Profiling a Ray Train Workload with PyTorch Profiler#

Time to complete: 15 min

This template profiles PyTorch training code with PyTorch Profiler to identify performance bottlenecks, optimize memory usage, and monitor training efficiency in distributed environments.

In this tutorial, you will:

Start with a basic single machine PyTorch example and learn profiling fundamentals.
Distribute it to multiple GPUs on multiple machines with Ray Train and profile the distributed training workload.
Explore advanced profiling techniques including memory profiling, performance analysis, and dashboard integration for comprehensive monitoring.

With Ray Train, you can profile distributed training workloads across multiple workers, enabling you to identify communication bottlenecks, load balancing issues, and resource utilization patterns that are critical for optimizing large-scale training jobs.

Anyscale specific configuration

Note: This tutorial is optimized for the Anyscale platform. When running on open source Ray, additional configuration is required. For example, you need to manually:

Configure your Ray cluster: Set up your multi-node environment and manage resource allocation without Anyscale's automation.
Manage dependencies: Manually install and manage dependencies on each node.
Set up storage: Configure your own distributed or shared storage system for model checkpointing.

%%bash
pip install torch torchvision matplotlib

Distributed training with Ray Train and PyTorch Profiler#

This example demonstrates how to run PyTorch training with Ray Train with PyTorch profiler. This section uses a simple ResNet model to demonstrate how to use Pytorch Profiler and Ray Train together to analyze model performance.

::::::::

◆ Challenge A:
Answer these questions about the Ray Train profiling tutorial:
(i) How long does it say it takes to complete?
(ii) Which three packages does its pip install command install?
(iii) What model does the distributed training section use?
◆ Challenge B:
From the Ray Train profiling tutorial, extract the passage starting at "Time to complete: 15" and ending at "distributed training workload.", word for word.

◆ Recorded data:

::::::::

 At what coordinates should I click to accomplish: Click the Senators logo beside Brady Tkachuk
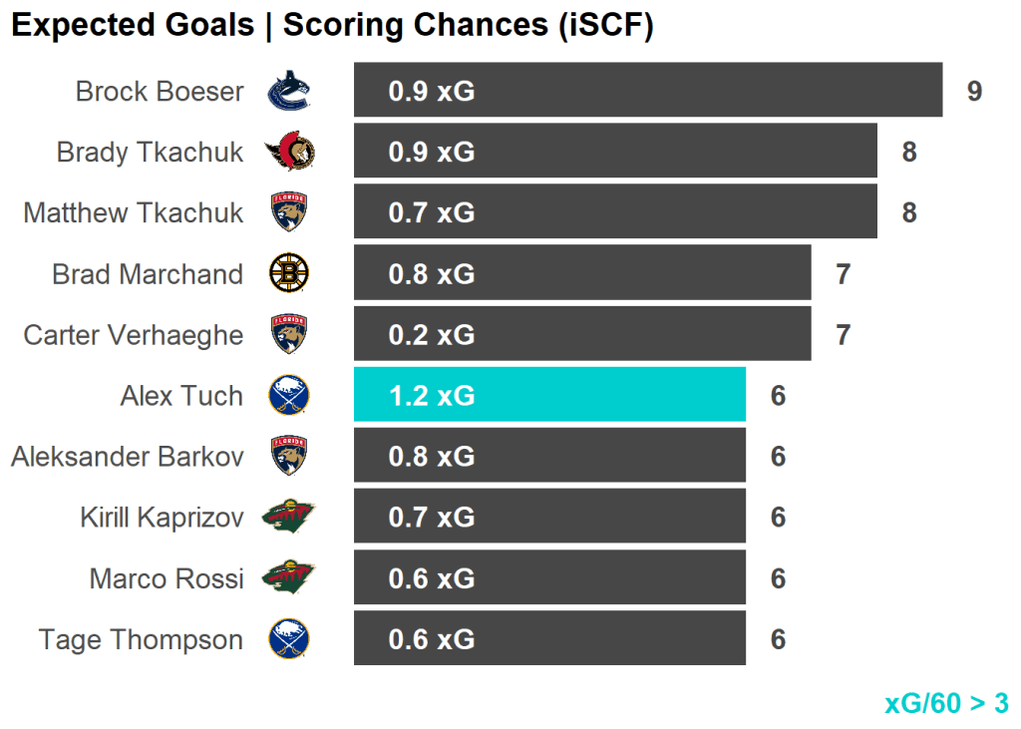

::::::::

◆ Written response A:
(i) 15 min
(ii) torch, torchvision, and matplotlib
(iii) A simple ResNet model

◆ Written response B:
Time to complete: 15 min

This template profiles PyTorch training code with PyTorch Profiler to identify performance bottlenecks, optimize memory usage, and monitor training efficiency in distributed environments.

In this tutorial, you will:

Start with a basic single machine PyTorch example and learn profiling fundamentals.
Distribute it to multiple GPUs on multiple machines with Ray Train and profile the distributed training workload.